Furious campaigners have lodged a formal complaint against care regulators who boosted the rating of the region's troubled mental health trust. The Norfolk and Suffolk NHS Foundation Trust saw its rating upgraded from inadequate to requires improvement in its last Care Quality Commission inspection. However, it has faced fierce scrutiny since this outcome, with continuing questions over the quality of care it offers and the way the organisation is managed.

These have included criticism for spending £850,000 of public money on a PR agency around the time of the inspection and a scandal involving mortality data. Now, members of the Campaign to Save Mental Health Services in Norfolk and Suffolk has lodged a formal complaint with the CQC over its handling of the inspection and decision to upgrade the trust. They have accused the inspectors of "maladministration" while running the rule over the organisation.

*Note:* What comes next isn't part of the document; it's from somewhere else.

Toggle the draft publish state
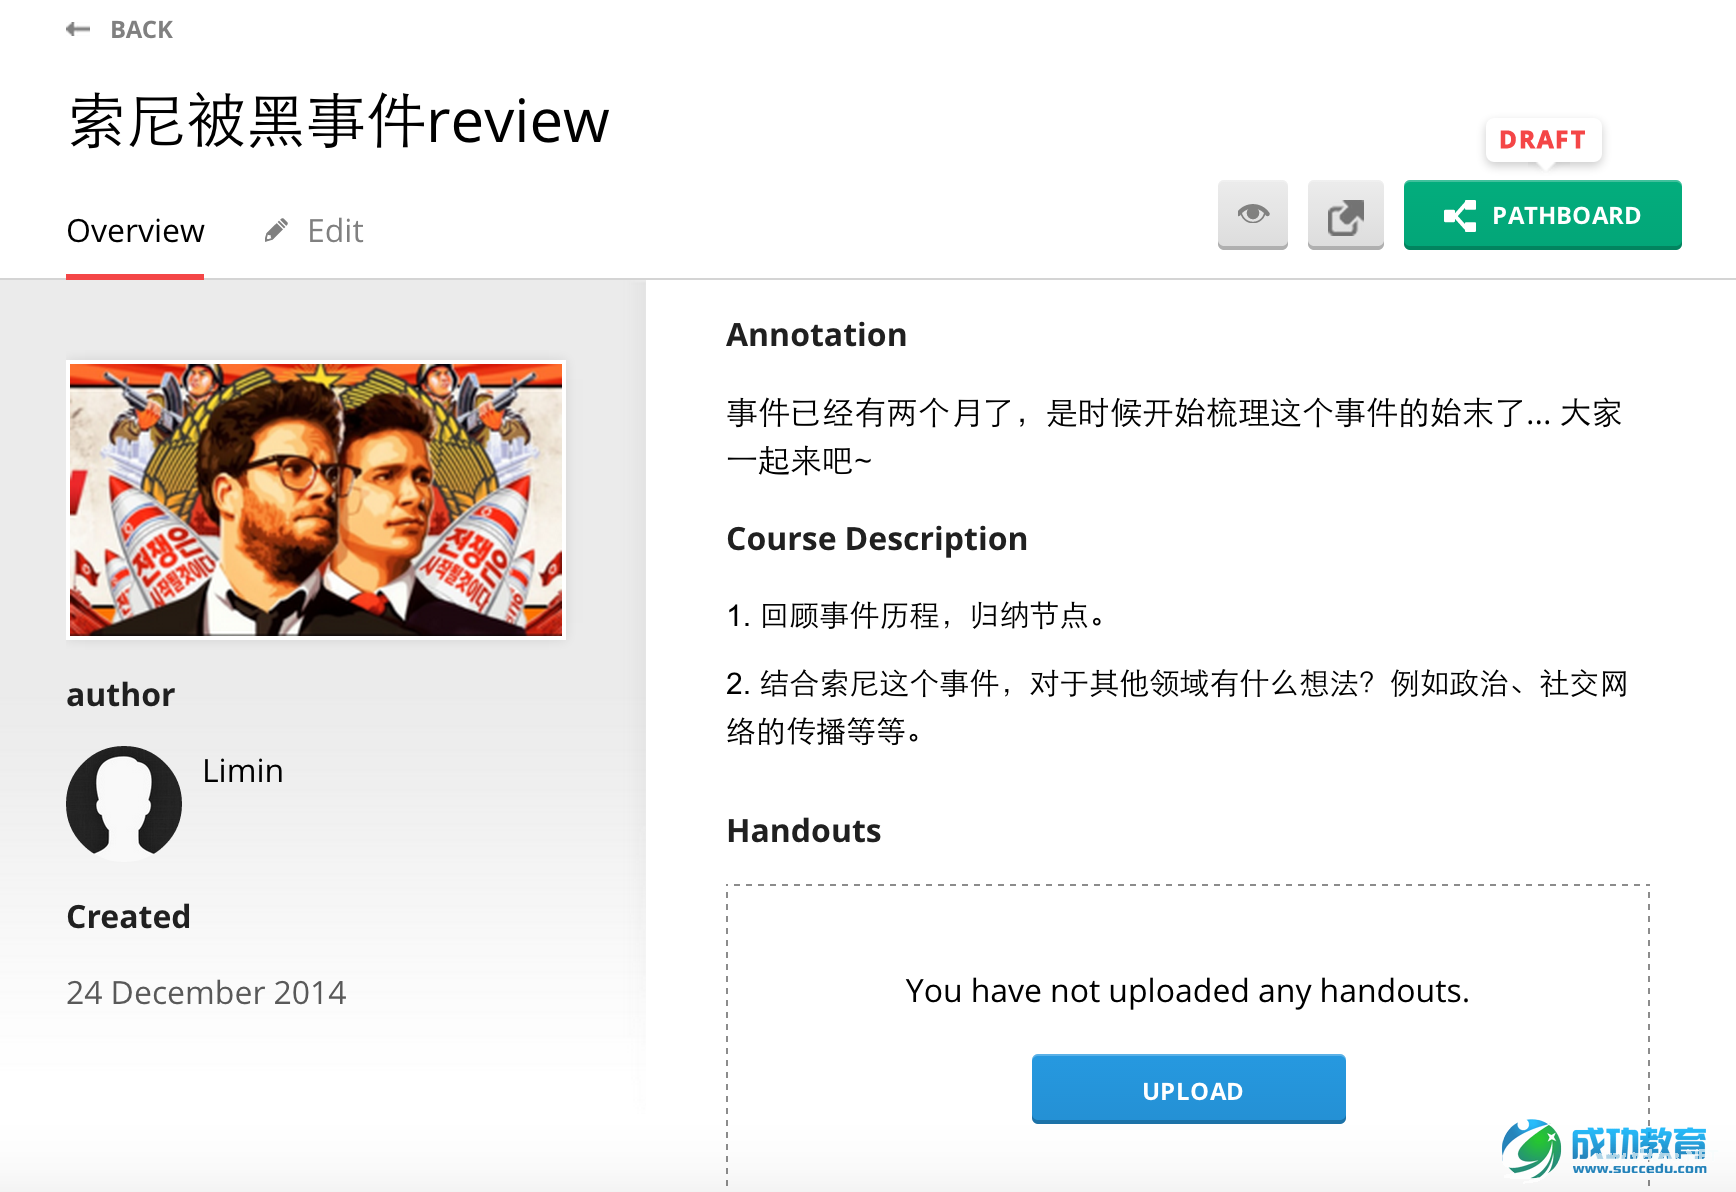 pyautogui.click(x=1541, y=140)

Hellesdon Hospital, the headquarters of the Norfolk and Suffolk NHS Foundation Trust (Image: Newsquest) In an open letter to the CQC, the campaign said: "It is our contention that inspectors did not demonstrate sufficient curiosity or rigour and were too easily convinced by evidence presented to them. "They chose to take accounts at face value rather than probing to ensure all was bona fide." The campaign also voiced frustration that its members were not included in the inspection process - as they have been in the past.

But the regulator has defended the February 2023 inspec.